TO DO: The material beneath this line should be printed exactly, with its pictures omitted.

EXERCISE MATERIAL:

= = = = =

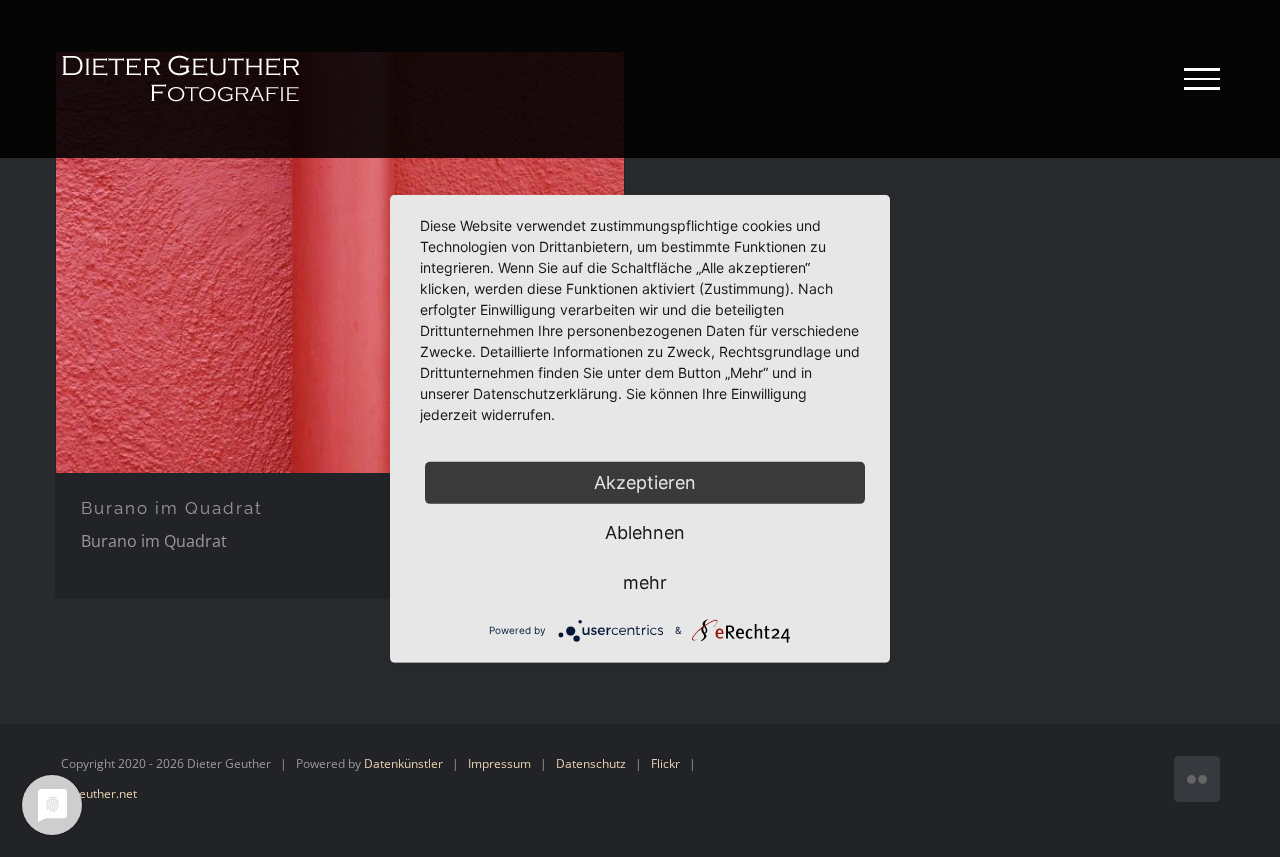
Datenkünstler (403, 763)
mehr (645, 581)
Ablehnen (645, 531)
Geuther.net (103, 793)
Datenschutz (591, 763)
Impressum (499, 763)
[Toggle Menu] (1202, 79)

= = = = =

SOLUTION BELOW:
Datenkünstler (403, 763)
mehr (645, 581)
Ablehnen (645, 531)
Geuther.net (103, 793)
Datenschutz (591, 763)
Impressum (499, 763)
[Toggle Menu] (1202, 79)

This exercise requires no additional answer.